Steps performed by Coriolis:

the steps performed by Coriolis during a one-off Migration are the same as performing a Replica execution and deployment
the number of sync executions is configurable so as to minimize RPO (the default number is 2, the maximum is 10)
Coriolis can optionally be instructed to power off the source VM before the final incremental execution, ensuring the consistency of the guest OS

Result: a migrated instance on the destination cloud with the same storage elements as the original instance and booted with the same configuration

Observations:

the images used by Coriolis for the temporary worker VMs (the disk copy and OSMorphing workers) can be standard cloud images already available in the destination cloud.

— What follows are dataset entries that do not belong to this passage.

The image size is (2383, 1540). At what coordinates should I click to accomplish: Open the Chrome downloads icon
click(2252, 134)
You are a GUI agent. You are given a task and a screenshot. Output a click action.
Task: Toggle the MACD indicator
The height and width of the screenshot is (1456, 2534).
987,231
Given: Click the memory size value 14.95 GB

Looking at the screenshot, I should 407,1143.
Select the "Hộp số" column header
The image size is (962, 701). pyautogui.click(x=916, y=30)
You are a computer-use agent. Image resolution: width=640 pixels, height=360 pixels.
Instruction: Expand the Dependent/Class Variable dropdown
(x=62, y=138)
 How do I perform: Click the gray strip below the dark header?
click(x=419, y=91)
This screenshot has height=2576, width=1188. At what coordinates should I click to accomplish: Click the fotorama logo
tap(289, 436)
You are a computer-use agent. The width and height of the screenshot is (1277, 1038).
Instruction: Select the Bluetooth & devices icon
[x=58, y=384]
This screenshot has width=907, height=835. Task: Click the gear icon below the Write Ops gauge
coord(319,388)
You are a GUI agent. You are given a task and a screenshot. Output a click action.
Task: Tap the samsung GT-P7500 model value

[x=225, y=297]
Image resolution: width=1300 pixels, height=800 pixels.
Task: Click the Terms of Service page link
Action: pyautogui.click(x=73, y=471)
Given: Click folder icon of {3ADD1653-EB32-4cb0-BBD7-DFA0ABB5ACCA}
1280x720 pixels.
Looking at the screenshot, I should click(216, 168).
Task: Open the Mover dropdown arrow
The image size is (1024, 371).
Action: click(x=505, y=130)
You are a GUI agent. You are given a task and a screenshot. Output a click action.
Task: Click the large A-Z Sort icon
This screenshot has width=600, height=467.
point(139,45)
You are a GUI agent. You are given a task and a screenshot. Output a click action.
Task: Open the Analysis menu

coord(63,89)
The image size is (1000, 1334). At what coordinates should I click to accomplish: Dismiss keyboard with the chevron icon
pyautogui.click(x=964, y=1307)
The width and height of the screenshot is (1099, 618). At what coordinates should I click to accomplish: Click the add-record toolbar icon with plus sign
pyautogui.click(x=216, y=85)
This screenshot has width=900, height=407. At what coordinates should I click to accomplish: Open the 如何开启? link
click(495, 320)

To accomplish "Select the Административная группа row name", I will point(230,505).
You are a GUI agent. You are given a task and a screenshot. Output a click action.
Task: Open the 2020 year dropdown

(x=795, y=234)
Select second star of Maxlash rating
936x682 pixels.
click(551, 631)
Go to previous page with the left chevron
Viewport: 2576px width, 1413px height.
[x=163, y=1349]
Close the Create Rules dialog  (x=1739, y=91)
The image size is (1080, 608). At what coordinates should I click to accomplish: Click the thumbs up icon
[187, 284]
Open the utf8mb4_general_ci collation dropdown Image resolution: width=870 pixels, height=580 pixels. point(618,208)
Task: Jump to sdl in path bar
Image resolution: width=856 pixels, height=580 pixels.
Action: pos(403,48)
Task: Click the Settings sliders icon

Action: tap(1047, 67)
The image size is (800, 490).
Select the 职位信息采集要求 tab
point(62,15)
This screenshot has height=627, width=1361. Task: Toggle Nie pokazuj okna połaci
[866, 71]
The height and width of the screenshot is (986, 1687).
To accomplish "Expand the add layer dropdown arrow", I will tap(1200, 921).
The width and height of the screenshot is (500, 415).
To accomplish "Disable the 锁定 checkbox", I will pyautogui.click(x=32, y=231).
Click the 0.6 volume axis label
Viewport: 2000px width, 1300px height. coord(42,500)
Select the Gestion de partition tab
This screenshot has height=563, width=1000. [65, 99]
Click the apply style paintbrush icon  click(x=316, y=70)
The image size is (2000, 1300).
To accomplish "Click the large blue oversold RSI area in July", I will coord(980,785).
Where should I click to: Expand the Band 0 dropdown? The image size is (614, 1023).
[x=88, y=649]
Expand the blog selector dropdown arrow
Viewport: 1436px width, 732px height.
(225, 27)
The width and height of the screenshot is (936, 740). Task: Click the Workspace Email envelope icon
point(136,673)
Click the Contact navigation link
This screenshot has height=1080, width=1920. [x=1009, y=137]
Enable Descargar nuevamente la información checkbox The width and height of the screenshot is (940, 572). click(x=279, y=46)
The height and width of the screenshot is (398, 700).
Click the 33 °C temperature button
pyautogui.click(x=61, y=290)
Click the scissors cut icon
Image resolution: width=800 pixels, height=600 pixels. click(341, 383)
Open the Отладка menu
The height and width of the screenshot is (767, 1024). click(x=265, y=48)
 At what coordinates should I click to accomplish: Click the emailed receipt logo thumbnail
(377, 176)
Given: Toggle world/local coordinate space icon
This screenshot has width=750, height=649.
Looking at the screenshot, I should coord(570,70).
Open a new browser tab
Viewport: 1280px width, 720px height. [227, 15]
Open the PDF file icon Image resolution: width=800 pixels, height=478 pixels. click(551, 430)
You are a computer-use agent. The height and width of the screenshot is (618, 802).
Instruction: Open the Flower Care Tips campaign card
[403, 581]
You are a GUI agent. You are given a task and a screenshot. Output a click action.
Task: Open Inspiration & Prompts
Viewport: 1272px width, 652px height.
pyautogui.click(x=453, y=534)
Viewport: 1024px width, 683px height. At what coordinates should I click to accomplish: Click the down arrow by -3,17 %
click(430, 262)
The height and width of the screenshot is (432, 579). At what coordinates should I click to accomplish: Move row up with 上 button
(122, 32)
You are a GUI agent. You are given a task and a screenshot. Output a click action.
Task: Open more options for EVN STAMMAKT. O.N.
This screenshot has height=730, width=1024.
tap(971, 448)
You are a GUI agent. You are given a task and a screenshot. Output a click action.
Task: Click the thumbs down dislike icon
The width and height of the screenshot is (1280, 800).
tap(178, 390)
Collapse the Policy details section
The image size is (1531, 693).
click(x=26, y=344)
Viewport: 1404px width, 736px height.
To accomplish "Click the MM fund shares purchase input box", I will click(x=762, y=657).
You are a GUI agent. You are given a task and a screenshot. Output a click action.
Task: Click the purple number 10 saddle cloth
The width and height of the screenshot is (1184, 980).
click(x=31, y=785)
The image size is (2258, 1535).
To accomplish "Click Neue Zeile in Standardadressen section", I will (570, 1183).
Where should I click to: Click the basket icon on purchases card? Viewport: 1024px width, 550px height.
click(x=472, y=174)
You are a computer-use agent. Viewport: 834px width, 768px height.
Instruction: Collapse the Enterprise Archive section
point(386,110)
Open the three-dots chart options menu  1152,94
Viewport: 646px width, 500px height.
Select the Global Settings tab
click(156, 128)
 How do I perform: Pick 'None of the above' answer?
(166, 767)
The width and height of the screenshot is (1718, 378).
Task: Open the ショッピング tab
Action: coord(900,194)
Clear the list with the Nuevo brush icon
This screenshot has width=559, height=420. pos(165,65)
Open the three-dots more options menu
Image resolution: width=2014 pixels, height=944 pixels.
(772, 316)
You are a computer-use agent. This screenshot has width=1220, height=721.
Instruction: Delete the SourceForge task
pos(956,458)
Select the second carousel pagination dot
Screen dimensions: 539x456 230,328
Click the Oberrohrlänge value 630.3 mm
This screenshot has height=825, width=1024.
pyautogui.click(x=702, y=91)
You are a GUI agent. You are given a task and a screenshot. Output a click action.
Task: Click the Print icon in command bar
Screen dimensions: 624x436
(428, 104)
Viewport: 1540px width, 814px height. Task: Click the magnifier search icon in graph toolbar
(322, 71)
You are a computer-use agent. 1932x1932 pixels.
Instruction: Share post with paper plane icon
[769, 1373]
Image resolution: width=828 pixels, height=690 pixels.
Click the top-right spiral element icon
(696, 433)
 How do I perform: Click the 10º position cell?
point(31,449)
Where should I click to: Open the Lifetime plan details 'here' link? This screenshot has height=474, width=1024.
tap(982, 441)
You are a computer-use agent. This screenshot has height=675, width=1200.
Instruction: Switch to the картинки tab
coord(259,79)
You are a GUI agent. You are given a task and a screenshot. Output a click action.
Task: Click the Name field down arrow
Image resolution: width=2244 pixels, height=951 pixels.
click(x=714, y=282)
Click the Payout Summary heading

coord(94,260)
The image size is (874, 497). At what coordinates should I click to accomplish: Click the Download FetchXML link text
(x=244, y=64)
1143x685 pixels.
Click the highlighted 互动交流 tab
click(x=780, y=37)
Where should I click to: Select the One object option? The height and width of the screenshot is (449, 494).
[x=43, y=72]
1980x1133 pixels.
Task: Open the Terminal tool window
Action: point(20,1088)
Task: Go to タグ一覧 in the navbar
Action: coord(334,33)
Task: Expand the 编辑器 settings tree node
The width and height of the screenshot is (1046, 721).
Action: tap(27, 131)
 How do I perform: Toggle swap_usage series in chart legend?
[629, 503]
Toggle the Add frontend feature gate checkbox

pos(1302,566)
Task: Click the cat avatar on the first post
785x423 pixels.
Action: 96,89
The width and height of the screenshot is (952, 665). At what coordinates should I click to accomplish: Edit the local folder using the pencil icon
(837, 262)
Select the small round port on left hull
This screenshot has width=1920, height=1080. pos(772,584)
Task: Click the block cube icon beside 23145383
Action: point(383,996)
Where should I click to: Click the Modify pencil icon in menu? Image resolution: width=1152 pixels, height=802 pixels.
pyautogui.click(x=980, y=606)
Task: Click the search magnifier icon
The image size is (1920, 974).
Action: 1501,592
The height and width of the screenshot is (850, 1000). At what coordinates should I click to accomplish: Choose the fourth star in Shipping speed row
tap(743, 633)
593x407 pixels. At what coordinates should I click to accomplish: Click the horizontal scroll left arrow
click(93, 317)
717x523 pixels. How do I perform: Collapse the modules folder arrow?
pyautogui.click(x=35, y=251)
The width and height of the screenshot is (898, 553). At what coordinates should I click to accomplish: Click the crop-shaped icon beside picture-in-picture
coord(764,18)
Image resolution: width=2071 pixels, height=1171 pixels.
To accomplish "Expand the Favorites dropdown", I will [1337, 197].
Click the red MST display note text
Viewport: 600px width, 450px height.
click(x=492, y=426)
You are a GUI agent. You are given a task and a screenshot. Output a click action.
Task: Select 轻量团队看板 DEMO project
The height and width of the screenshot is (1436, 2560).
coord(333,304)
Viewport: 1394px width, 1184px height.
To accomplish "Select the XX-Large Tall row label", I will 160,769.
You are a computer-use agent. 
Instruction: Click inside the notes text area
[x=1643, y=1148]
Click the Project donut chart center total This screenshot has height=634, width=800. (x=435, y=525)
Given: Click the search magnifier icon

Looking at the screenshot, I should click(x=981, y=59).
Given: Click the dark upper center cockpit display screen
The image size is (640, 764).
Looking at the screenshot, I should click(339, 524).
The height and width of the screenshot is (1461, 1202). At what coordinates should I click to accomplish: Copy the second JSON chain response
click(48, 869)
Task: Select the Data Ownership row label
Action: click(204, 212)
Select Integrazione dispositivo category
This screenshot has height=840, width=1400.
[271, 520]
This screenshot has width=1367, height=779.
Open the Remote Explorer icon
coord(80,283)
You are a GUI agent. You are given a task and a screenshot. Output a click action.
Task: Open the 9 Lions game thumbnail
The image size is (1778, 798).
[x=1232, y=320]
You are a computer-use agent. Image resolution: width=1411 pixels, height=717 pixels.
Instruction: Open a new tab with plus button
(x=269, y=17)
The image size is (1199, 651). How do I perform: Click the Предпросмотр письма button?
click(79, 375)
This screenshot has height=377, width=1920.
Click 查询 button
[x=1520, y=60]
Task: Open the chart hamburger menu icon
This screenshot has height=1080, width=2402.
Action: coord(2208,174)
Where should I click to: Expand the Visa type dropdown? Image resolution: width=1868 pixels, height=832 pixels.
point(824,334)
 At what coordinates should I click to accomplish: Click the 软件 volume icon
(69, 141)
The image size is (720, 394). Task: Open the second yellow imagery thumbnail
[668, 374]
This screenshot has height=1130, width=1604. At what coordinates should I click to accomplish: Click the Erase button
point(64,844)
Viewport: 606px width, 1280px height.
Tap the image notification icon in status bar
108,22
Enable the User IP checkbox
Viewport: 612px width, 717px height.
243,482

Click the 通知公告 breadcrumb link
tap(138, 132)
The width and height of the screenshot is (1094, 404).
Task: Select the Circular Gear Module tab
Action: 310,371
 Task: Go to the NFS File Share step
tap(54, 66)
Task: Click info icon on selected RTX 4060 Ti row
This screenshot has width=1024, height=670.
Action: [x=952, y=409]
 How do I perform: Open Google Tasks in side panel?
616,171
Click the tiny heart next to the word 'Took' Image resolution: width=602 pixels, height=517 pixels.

In most cases, should the environment support user-specified metadata, they may have to have the cloud initialization tool particular to the platform in question installed (ex: cloud-init for Linux workers if migrating to OpenStack). Please review the documentation of the particular destination cloud you are migrating to for the exact specifications of the worker images
at step 6, only the written chunks of a disk are transferred to the destination cloud, making the process as fast as possible for VMs with large but mostly unused disk space
should the source and destination platforms be identical (ex: if migrating between two KVM-based OpenStack systems), the OSMorphing process is redundant and may be skipped entirely

The above describes the steps Coriolis takes in general terms. If you would like to know exactly how the migration export/import process works for a particular platform, please review the documentation for that specific platform.